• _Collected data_
+++

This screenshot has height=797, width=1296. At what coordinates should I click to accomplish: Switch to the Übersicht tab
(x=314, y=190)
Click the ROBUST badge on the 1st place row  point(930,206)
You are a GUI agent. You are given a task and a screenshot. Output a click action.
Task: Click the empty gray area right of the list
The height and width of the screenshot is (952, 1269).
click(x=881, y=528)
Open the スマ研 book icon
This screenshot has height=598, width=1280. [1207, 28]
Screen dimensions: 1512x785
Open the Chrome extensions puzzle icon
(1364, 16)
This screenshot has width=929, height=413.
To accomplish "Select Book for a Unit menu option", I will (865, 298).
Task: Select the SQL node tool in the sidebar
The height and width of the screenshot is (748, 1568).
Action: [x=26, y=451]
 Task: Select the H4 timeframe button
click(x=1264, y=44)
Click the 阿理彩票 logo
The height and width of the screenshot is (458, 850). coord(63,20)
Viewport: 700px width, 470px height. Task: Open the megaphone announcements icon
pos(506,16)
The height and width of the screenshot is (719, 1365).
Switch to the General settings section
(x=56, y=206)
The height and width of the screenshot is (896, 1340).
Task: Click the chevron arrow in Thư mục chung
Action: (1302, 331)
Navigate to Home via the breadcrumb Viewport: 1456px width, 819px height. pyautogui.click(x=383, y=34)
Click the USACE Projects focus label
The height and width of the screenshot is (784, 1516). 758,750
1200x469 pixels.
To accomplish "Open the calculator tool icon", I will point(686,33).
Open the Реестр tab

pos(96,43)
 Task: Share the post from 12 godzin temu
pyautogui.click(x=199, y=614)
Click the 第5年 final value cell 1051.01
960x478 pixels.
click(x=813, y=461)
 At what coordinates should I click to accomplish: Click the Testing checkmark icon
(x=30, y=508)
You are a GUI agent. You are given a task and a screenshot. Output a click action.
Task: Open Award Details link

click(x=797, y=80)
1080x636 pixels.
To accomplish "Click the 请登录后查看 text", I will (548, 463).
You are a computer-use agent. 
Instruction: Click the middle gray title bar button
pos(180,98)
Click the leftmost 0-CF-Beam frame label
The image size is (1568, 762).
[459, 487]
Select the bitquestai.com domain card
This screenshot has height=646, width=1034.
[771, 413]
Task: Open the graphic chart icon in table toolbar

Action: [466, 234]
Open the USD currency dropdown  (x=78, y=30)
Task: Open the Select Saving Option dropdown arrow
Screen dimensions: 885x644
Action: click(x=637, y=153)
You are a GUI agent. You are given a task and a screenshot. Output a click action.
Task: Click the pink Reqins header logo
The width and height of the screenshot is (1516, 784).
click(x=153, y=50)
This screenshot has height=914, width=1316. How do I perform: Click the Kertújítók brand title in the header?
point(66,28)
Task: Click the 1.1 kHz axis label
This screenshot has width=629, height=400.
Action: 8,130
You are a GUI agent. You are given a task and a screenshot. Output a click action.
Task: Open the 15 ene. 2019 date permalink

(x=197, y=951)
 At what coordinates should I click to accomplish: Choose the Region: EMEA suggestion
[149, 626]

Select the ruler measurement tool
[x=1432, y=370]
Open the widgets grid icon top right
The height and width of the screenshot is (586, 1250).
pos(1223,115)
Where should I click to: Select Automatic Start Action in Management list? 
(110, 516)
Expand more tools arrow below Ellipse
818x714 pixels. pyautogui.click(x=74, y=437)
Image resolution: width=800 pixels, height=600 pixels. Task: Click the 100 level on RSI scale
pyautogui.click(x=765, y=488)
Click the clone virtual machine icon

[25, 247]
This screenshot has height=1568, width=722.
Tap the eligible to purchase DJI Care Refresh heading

+++

• _Brief_
Return every one of the entries above verbatim, keeping each line unchanged.

• _Answer in full_
This screenshot has height=797, width=1296. At what coordinates should I click to accomplish: Switch to the Übersicht tab
(x=314, y=190)
Click the ROBUST badge on the 1st place row  point(930,206)
You are a GUI agent. You are given a task and a screenshot. Output a click action.
Task: Click the empty gray area right of the list
The height and width of the screenshot is (952, 1269).
click(x=881, y=528)
Open the スマ研 book icon
This screenshot has height=598, width=1280. [1207, 28]
Screen dimensions: 1512x785
Open the Chrome extensions puzzle icon
(1364, 16)
This screenshot has width=929, height=413.
To accomplish "Select Book for a Unit menu option", I will (865, 298).
Task: Select the SQL node tool in the sidebar
The height and width of the screenshot is (748, 1568).
Action: [x=26, y=451]
 Task: Select the H4 timeframe button
click(x=1264, y=44)
Click the 阿理彩票 logo
The height and width of the screenshot is (458, 850). coord(63,20)
Viewport: 700px width, 470px height. Task: Open the megaphone announcements icon
pos(506,16)
The height and width of the screenshot is (719, 1365).
Switch to the General settings section
(x=56, y=206)
The height and width of the screenshot is (896, 1340).
Task: Click the chevron arrow in Thư mục chung
Action: (1302, 331)
Navigate to Home via the breadcrumb Viewport: 1456px width, 819px height. pyautogui.click(x=383, y=34)
Click the USACE Projects focus label
The height and width of the screenshot is (784, 1516). 758,750
1200x469 pixels.
To accomplish "Open the calculator tool icon", I will point(686,33).
Open the Реестр tab

pos(96,43)
 Task: Share the post from 12 godzin temu
pyautogui.click(x=199, y=614)
Click the 第5年 final value cell 1051.01
960x478 pixels.
click(x=813, y=461)
 At what coordinates should I click to accomplish: Click the Testing checkmark icon
(x=30, y=508)
You are a GUI agent. You are given a task and a screenshot. Output a click action.
Task: Open Award Details link

click(x=797, y=80)
1080x636 pixels.
To accomplish "Click the 请登录后查看 text", I will (548, 463).
You are a computer-use agent. 
Instruction: Click the middle gray title bar button
pos(180,98)
Click the leftmost 0-CF-Beam frame label
The image size is (1568, 762).
[459, 487]
Select the bitquestai.com domain card
This screenshot has height=646, width=1034.
[771, 413]
Task: Open the graphic chart icon in table toolbar

Action: [466, 234]
Open the USD currency dropdown  (x=78, y=30)
Task: Open the Select Saving Option dropdown arrow
Screen dimensions: 885x644
Action: click(x=637, y=153)
You are a GUI agent. You are given a task and a screenshot. Output a click action.
Task: Click the pink Reqins header logo
The width and height of the screenshot is (1516, 784).
click(x=153, y=50)
This screenshot has height=914, width=1316. How do I perform: Click the Kertújítók brand title in the header?
point(66,28)
Task: Click the 1.1 kHz axis label
This screenshot has width=629, height=400.
Action: 8,130
You are a GUI agent. You are given a task and a screenshot. Output a click action.
Task: Open the 15 ene. 2019 date permalink

(x=197, y=951)
 At what coordinates should I click to accomplish: Choose the Region: EMEA suggestion
[149, 626]

Select the ruler measurement tool
[x=1432, y=370]
Open the widgets grid icon top right
The height and width of the screenshot is (586, 1250).
pos(1223,115)
Where should I click to: Select Automatic Start Action in Management list? 
(110, 516)
Expand more tools arrow below Ellipse
818x714 pixels. pyautogui.click(x=74, y=437)
Image resolution: width=800 pixels, height=600 pixels. Task: Click the 100 level on RSI scale
pyautogui.click(x=765, y=488)
Click the clone virtual machine icon

[25, 247]
This screenshot has height=1568, width=722.
Tap the eligible to purchase DJI Care Refresh heading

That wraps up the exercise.